Open zhl98 opened this issue 1 year ago • 5 comments

Hello, I encountered this problem during the training process. Do you know where the problem is? The dimension of torch. cuda. LongTensor is [1,25]

image

zhl98 avatar Sep 19 '23 04:09 zhl98

Hi, can you give more context on the issue so that I can help you?

antoyang avatar Sep 26 '23 12:09 antoyang

Hello, I encountered this problem during the training process. Do you know where the problem is? The dimension of torch. cuda.
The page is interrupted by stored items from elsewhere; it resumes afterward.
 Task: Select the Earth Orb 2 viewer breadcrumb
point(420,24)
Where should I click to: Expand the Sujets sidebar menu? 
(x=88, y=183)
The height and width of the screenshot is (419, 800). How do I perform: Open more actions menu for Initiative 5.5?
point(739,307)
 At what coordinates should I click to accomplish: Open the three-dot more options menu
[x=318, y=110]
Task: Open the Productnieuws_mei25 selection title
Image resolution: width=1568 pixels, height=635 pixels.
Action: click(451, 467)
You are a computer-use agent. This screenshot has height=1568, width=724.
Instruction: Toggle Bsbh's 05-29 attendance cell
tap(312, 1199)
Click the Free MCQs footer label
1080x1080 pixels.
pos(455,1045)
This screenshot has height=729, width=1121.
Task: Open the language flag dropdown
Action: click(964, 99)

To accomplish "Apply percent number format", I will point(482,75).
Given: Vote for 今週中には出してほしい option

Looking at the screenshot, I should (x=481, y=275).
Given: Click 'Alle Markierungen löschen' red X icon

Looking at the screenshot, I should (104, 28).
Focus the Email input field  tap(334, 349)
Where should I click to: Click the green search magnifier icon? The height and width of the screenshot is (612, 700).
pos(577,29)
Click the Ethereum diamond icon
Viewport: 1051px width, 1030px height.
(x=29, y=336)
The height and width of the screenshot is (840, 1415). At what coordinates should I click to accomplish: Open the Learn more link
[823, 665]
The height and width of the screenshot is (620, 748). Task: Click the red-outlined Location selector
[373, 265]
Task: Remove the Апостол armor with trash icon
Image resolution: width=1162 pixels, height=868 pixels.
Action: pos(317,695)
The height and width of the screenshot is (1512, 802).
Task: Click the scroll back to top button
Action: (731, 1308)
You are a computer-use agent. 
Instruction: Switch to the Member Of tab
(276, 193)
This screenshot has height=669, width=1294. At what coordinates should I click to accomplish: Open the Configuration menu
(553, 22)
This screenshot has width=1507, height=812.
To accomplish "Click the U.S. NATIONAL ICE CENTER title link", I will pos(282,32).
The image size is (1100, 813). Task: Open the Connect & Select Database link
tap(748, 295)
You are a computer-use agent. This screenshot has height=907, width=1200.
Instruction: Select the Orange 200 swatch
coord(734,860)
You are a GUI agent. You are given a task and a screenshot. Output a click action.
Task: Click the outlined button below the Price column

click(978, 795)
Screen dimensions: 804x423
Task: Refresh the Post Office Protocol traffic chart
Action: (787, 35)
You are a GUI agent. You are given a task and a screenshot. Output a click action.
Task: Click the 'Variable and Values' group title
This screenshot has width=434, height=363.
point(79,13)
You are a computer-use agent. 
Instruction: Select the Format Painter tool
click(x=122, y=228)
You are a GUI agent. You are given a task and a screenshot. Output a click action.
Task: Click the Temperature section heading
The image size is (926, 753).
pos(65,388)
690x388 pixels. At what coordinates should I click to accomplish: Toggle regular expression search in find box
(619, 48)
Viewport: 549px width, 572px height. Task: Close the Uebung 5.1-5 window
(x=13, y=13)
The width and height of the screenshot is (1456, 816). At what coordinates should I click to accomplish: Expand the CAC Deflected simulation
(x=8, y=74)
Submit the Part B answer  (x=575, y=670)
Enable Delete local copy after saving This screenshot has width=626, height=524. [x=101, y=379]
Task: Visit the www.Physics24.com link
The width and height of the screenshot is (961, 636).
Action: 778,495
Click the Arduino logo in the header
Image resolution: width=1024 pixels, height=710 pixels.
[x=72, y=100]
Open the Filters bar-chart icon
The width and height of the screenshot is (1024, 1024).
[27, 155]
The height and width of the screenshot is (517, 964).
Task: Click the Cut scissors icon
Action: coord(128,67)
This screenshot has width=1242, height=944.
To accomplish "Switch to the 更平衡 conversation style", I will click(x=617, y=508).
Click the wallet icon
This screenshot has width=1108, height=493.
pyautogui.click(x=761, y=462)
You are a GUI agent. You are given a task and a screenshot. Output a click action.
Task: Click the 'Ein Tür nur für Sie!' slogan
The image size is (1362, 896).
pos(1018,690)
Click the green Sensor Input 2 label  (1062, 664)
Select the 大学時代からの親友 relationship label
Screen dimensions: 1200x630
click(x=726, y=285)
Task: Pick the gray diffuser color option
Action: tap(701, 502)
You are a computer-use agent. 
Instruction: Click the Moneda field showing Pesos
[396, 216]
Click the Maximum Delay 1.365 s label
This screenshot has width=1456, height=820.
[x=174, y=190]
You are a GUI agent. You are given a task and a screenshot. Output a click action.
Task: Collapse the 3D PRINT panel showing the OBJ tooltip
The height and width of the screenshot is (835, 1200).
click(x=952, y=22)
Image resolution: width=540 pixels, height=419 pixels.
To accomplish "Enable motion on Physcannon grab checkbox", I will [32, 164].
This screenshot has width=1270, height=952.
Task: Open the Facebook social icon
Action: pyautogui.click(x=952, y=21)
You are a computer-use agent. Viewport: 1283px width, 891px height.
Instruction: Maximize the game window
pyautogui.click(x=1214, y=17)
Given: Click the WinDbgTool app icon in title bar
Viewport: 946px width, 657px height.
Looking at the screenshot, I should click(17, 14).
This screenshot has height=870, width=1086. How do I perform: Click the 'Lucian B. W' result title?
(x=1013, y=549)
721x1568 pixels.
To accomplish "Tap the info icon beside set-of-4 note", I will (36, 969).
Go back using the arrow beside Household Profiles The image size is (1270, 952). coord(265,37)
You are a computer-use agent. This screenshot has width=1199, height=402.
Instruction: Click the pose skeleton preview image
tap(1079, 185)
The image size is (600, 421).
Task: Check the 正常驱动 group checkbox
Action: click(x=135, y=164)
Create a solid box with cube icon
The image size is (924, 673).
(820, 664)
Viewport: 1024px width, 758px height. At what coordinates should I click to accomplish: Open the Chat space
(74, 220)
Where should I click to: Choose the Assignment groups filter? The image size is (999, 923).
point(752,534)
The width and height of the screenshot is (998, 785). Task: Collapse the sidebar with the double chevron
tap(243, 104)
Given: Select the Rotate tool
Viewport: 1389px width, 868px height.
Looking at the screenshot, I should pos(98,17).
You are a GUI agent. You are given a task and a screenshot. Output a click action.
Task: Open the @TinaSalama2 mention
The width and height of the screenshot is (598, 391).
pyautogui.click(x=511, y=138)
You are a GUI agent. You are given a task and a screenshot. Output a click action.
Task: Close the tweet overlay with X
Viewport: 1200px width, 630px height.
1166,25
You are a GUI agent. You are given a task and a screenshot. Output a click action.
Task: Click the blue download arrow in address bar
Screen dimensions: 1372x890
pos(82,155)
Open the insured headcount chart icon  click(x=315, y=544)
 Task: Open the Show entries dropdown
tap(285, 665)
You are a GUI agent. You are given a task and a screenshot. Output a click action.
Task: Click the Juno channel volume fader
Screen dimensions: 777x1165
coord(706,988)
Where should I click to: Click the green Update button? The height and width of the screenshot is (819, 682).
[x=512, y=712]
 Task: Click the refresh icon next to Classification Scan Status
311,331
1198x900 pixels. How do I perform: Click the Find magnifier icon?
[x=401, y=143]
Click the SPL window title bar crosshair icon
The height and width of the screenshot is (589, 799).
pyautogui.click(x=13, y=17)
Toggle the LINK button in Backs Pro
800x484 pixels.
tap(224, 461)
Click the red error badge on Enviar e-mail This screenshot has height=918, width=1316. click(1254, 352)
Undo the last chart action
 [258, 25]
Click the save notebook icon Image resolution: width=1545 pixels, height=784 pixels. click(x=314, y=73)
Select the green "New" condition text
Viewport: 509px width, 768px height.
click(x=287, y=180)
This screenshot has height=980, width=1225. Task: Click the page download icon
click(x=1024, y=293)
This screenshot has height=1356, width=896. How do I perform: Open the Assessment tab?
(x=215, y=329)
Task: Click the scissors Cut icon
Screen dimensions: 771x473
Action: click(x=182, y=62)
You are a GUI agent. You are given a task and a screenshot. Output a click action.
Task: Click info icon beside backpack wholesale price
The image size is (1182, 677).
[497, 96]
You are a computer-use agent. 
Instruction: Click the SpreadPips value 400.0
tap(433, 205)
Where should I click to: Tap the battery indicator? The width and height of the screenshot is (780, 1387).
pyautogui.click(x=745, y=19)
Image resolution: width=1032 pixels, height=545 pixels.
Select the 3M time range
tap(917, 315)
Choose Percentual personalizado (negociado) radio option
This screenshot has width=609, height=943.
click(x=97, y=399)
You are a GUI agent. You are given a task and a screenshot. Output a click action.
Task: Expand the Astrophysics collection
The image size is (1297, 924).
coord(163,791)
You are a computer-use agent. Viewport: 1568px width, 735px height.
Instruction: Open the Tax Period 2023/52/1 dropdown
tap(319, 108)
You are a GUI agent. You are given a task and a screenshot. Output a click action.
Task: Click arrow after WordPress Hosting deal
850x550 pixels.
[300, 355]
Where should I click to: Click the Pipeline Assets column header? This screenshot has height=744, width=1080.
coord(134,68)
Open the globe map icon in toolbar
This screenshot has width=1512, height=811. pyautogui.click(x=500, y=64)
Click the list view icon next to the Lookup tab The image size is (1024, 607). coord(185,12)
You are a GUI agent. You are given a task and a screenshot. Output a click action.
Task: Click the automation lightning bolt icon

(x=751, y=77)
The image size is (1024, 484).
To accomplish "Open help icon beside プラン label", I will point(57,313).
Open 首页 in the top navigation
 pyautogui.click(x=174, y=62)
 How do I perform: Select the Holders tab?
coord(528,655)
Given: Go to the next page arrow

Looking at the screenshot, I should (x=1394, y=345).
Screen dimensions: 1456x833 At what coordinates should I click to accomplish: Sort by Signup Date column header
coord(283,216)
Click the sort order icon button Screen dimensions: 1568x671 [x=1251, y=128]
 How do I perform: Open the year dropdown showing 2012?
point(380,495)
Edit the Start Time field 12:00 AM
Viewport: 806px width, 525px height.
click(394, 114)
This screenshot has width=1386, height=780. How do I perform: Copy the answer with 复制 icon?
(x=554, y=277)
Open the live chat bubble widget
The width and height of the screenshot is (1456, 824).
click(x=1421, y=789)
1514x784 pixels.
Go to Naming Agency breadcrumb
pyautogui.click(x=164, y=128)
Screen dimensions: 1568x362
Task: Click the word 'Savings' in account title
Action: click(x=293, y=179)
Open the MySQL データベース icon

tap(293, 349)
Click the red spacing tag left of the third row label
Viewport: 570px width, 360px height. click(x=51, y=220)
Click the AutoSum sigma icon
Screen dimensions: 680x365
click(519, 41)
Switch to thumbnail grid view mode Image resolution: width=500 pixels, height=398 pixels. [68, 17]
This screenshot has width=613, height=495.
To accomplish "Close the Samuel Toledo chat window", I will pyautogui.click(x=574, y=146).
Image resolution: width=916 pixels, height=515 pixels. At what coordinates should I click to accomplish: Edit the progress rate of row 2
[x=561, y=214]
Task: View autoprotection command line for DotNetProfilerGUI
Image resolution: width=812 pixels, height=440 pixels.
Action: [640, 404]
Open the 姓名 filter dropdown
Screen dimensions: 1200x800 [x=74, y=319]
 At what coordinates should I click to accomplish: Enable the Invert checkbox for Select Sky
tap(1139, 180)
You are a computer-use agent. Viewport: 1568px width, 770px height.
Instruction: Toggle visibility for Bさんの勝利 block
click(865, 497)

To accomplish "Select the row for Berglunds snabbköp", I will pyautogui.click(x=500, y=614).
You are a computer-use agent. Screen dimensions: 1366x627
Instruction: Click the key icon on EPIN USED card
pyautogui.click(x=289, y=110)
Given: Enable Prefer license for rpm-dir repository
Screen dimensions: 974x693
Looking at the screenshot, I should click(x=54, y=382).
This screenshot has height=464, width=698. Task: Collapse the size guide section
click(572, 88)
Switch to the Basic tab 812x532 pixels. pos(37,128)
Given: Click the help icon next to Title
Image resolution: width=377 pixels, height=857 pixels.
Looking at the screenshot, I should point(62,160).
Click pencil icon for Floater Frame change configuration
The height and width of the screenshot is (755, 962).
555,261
LongTensor is [1,25]

image

Hi, I have the same problem, did you figure out how to fix this?

SkylerSuen avatar Oct 20 '23 07:10 SkylerSuen

I encountered a similar error: RuntimeError: one of the variables needed for gradient computation has been modified by an inplace operation: [torch.cuda.LongTensor [1, 13]] is at version 3; expected version 2 instead. Hint: enable anomaly detection to find the operation that failed to compute its gradient, with torch.autograd.set_detect_anomaly(True).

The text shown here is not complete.